• Task brief: Every entry below is to be copied exactly, with nothing left out.

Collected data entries
▼
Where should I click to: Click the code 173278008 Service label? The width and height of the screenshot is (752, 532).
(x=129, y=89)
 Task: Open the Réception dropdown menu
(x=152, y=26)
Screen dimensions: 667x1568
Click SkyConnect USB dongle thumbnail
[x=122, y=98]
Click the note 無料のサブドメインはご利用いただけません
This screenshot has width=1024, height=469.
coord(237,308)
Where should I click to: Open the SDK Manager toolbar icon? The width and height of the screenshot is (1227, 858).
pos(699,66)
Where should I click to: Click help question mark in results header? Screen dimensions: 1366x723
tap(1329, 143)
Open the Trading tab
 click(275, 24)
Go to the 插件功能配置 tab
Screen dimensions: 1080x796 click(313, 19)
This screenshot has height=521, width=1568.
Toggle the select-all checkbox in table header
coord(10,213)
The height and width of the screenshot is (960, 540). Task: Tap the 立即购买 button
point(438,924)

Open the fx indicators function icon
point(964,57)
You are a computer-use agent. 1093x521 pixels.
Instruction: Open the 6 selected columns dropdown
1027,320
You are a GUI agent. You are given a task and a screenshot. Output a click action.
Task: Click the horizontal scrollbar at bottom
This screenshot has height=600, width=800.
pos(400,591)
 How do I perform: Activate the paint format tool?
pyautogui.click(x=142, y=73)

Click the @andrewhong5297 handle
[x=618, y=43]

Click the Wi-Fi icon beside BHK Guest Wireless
▲
• Task response:
Where should I click to: Click the code 173278008 Service label? The width and height of the screenshot is (752, 532).
(x=129, y=89)
 Task: Open the Réception dropdown menu
(x=152, y=26)
Screen dimensions: 667x1568
Click SkyConnect USB dongle thumbnail
[x=122, y=98]
Click the note 無料のサブドメインはご利用いただけません
This screenshot has width=1024, height=469.
coord(237,308)
Where should I click to: Open the SDK Manager toolbar icon? The width and height of the screenshot is (1227, 858).
pos(699,66)
Where should I click to: Click help question mark in results header? Screen dimensions: 1366x723
tap(1329, 143)
Open the Trading tab
 click(275, 24)
Go to the 插件功能配置 tab
Screen dimensions: 1080x796 click(313, 19)
This screenshot has height=521, width=1568.
Toggle the select-all checkbox in table header
coord(10,213)
The height and width of the screenshot is (960, 540). Task: Tap the 立即购买 button
point(438,924)

Open the fx indicators function icon
point(964,57)
You are a computer-use agent. 1093x521 pixels.
Instruction: Open the 6 selected columns dropdown
1027,320
You are a GUI agent. You are given a task and a screenshot. Output a click action.
Task: Click the horizontal scrollbar at bottom
This screenshot has height=600, width=800.
pos(400,591)
 How do I perform: Activate the paint format tool?
pyautogui.click(x=142, y=73)

Click the @andrewhong5297 handle
[x=618, y=43]

Click the Wi-Fi icon beside BHK Guest Wireless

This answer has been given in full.